The regulation of cell pH by anion transport was examined in suspensions of rabbit renal proximal tubules. Values for cell pH were derived from 14C-labeled 5,5-dimethyloxazolidine-2,4-dione distribution. In buffer with 10 mM/l HCO3-- and gassed with 95% O2/5% CO2, the anion transport inhibitors, 4-acetamido-4'-isothiocyano-2,2'-disulfonic stilbene and furosemide, raised the cell-to-extracellular pH gradient from 0.23 +/- 0.02 to 0.31 +/- 0.02 and 0.31 +/- 0.03, respectively, but in combination their effects were not additive. Replacement of extracellular Cl-- by NO3-- raised the pH gradient from 0.24 +/- 0.04 to 0.37 +/- 0.05. Neither inhibitor raised the pH gradient in Cl-- -free media.
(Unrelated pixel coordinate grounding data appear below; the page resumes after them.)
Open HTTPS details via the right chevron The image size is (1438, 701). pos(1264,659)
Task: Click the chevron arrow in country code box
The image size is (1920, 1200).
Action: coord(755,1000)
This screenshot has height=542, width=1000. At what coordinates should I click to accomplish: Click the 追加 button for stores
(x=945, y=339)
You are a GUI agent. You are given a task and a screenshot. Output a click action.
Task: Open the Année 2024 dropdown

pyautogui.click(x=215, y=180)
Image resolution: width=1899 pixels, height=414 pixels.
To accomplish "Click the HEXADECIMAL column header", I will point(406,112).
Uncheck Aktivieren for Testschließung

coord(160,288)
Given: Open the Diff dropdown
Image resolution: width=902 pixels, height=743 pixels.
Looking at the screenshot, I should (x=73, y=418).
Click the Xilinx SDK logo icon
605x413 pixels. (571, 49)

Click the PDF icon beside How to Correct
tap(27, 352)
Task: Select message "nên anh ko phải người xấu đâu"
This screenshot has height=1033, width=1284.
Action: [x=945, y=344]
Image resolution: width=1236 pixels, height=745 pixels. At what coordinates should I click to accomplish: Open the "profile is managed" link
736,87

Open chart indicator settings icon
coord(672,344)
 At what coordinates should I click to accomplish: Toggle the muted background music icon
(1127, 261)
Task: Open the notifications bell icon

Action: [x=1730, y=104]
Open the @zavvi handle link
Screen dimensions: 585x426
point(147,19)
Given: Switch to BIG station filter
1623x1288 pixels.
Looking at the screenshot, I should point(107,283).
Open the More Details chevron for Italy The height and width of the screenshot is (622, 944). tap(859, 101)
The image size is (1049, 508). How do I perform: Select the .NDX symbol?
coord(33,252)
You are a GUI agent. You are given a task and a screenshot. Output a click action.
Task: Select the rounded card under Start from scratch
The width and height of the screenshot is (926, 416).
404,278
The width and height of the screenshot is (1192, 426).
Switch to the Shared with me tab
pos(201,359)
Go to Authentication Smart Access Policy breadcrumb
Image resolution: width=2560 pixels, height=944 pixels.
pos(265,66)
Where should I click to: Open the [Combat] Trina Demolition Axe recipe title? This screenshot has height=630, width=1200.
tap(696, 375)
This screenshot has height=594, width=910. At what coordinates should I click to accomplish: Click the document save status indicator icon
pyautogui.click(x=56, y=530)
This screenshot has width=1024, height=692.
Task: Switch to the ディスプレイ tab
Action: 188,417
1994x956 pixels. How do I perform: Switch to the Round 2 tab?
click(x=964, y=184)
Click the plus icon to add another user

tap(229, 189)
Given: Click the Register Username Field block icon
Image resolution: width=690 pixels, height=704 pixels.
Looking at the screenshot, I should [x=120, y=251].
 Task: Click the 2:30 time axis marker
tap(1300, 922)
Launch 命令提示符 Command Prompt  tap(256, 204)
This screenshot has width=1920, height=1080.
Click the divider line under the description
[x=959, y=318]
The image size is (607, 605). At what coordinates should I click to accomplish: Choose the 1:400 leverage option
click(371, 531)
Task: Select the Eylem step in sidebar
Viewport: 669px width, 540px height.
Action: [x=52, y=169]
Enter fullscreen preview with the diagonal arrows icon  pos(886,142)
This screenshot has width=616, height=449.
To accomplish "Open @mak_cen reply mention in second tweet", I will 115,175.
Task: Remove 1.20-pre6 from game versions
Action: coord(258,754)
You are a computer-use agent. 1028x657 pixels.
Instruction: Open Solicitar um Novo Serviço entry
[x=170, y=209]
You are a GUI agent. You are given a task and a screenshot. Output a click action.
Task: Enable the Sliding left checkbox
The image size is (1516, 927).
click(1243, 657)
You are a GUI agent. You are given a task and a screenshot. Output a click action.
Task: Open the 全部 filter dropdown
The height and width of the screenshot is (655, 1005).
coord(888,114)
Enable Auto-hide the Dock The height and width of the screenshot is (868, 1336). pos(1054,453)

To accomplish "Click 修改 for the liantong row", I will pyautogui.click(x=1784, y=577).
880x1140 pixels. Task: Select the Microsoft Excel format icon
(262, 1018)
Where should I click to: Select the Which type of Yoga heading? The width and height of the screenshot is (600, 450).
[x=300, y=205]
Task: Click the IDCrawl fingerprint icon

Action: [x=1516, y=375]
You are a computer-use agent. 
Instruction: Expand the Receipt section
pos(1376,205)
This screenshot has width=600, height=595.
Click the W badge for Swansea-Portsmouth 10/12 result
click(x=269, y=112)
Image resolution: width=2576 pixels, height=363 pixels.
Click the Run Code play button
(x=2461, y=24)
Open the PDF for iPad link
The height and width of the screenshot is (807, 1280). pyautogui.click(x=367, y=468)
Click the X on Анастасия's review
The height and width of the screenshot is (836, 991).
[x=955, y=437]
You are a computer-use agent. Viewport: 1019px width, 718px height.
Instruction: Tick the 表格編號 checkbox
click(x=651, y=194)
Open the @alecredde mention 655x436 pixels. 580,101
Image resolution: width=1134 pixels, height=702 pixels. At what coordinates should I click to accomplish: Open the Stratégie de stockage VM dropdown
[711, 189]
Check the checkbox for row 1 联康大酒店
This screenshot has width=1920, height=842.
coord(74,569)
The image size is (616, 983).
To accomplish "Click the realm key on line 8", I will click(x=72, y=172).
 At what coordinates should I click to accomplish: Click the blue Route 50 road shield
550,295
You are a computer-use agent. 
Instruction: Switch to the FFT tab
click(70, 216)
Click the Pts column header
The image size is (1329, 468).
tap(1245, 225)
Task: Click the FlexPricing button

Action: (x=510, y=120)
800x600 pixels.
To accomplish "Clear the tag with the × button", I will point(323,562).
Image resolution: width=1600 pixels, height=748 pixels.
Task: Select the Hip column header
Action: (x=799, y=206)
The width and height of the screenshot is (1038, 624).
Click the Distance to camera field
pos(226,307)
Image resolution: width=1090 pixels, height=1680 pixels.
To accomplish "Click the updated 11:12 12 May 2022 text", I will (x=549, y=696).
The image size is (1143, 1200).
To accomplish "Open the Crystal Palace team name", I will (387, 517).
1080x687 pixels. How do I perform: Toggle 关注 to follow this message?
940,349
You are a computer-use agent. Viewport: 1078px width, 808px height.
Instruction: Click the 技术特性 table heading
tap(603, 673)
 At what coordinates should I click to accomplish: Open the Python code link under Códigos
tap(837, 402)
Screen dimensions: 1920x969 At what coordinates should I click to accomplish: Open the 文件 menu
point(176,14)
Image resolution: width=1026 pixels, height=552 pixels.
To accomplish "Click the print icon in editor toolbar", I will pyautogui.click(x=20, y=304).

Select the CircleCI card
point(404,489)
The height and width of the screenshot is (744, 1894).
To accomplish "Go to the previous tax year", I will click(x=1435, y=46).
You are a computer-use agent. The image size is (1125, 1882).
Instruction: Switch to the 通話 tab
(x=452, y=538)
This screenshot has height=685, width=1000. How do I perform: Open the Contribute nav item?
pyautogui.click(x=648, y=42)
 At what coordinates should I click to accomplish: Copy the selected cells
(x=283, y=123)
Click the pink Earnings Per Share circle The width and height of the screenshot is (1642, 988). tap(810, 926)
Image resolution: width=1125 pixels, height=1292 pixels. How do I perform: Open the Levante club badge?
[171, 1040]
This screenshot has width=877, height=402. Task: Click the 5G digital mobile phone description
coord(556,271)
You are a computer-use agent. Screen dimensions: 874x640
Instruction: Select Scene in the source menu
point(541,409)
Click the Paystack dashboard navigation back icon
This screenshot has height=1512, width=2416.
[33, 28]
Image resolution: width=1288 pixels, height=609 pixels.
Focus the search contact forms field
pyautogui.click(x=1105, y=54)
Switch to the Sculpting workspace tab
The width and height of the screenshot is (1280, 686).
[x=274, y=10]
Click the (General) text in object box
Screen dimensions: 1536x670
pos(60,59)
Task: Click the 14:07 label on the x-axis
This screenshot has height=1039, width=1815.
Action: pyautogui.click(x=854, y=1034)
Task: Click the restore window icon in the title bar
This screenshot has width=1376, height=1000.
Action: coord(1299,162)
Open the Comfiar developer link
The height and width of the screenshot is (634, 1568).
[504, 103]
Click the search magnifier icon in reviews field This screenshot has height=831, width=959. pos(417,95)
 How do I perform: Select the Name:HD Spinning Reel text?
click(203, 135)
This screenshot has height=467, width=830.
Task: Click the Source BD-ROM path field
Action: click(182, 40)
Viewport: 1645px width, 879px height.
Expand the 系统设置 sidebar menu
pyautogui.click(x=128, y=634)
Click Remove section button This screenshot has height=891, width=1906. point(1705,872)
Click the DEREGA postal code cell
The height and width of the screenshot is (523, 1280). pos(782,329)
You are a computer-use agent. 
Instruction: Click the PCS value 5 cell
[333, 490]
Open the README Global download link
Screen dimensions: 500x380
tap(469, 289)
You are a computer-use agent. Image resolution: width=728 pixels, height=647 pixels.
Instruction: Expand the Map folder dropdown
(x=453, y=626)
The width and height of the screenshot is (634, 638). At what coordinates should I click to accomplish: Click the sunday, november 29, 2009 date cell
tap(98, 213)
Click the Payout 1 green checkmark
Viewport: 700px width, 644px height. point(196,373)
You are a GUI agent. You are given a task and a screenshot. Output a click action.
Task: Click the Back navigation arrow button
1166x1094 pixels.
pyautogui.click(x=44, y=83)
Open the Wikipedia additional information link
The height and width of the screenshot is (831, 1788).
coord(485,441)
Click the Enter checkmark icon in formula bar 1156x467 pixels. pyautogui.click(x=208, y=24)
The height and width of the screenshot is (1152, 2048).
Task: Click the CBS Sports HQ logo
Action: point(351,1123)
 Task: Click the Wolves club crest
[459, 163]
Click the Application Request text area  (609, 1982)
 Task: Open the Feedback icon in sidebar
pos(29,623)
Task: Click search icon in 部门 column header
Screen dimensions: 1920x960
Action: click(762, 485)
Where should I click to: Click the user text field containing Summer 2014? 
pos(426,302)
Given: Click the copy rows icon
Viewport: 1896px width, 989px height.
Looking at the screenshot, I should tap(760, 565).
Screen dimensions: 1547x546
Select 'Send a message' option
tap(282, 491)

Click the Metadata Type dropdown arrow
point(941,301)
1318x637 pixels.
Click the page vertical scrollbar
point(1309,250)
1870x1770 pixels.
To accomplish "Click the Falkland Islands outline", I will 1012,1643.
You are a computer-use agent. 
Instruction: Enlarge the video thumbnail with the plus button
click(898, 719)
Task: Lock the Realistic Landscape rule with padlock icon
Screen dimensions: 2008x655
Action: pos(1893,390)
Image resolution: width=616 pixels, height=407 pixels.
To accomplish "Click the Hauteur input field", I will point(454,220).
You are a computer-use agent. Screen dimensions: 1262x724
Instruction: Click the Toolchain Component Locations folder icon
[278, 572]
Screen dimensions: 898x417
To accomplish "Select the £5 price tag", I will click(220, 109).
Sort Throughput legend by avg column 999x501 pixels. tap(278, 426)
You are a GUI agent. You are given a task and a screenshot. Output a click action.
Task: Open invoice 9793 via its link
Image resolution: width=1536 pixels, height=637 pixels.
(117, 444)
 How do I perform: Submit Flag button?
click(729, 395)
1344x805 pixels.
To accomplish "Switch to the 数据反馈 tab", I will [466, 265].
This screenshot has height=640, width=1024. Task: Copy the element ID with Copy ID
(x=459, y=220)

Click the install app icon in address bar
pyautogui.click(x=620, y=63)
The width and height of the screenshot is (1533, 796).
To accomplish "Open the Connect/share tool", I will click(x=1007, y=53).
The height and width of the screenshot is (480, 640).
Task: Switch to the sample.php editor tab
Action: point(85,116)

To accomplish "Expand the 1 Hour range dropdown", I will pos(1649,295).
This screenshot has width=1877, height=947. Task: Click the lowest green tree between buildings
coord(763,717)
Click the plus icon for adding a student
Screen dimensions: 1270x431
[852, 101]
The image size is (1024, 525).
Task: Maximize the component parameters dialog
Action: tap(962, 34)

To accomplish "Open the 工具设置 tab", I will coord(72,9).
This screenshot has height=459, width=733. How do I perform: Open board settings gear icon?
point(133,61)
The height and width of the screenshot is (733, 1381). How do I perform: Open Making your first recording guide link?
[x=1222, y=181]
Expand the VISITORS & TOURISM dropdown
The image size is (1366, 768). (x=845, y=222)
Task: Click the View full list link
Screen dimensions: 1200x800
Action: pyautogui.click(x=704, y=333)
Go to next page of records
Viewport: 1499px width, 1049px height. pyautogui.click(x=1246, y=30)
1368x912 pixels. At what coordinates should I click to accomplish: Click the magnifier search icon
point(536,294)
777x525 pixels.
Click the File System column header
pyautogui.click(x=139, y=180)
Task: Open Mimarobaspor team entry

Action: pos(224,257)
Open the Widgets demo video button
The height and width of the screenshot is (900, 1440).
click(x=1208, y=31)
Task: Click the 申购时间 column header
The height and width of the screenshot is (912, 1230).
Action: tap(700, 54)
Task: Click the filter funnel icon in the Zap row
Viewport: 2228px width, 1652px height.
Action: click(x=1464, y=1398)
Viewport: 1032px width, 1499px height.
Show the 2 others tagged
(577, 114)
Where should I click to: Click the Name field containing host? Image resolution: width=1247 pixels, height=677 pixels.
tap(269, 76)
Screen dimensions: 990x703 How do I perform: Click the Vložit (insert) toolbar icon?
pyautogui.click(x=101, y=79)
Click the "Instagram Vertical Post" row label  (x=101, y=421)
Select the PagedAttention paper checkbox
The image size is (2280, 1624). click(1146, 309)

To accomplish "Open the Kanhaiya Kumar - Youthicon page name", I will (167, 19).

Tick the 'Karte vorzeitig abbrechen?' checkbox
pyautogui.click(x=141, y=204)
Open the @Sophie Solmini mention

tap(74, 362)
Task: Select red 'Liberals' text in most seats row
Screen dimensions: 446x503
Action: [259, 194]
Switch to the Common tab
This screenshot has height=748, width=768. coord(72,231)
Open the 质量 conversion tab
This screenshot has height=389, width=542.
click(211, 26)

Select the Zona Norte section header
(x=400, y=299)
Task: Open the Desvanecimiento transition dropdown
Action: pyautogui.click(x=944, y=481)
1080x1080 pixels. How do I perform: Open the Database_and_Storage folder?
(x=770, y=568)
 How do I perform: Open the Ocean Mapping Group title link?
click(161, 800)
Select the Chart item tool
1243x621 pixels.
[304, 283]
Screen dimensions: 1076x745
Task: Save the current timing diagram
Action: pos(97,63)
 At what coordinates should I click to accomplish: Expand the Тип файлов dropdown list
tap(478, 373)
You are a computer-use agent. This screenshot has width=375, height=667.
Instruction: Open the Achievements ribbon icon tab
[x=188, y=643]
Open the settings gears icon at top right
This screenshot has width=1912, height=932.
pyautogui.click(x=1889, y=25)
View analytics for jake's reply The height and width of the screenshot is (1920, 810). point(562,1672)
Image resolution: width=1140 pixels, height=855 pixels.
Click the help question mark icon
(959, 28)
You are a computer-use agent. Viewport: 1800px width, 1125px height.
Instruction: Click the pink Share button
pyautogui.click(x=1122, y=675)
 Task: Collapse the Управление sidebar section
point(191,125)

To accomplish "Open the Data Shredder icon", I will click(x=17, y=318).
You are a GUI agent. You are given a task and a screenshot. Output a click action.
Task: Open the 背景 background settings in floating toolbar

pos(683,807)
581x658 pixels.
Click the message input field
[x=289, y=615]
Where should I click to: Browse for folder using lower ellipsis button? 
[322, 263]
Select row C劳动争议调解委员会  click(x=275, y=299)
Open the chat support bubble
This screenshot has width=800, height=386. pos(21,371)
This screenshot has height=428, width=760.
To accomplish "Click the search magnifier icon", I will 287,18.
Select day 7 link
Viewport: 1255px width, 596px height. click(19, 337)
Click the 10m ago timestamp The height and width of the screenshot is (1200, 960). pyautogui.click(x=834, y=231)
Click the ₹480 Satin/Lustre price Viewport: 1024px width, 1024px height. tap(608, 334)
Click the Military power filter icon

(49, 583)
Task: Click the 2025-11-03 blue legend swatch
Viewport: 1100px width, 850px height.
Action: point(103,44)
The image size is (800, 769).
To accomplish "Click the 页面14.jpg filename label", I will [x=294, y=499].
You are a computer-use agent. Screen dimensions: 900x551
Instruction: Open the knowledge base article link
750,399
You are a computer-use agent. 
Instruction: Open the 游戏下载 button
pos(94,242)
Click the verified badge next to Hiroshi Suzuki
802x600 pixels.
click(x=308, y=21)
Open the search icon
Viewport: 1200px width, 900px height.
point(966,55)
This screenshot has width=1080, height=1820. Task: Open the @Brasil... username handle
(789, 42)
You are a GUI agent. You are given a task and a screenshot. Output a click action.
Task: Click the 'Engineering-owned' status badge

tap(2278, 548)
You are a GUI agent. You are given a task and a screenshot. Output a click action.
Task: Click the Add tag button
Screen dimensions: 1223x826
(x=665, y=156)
Incubation of suspensions in HCO3-- and CO2-free media raised the pH gradient from 0.18 +/- 0.02 to 0.29 +/- 0.03. Removal of Cl-- in addition to HCO3-- and CO2 raised the pH gradient still further, to 0.36 +/- 0.02. The results demonstrate that two different anion transport inhibitors raise cell pH and the cell-to-extracellular pH gradient in proximal tubules and are consistent with the idea that the mechanism for this effect is inhibition of alkali anion exit from the tubule cell. This process appears to depend on extracellular Cl-- and probably occurs primarily by HCO3-- transport. The results support the concept that alkali anion transport, most probably HCO3-- exit from the peritubular cell border, is an important regulator of cell pH in renal proximal tubule.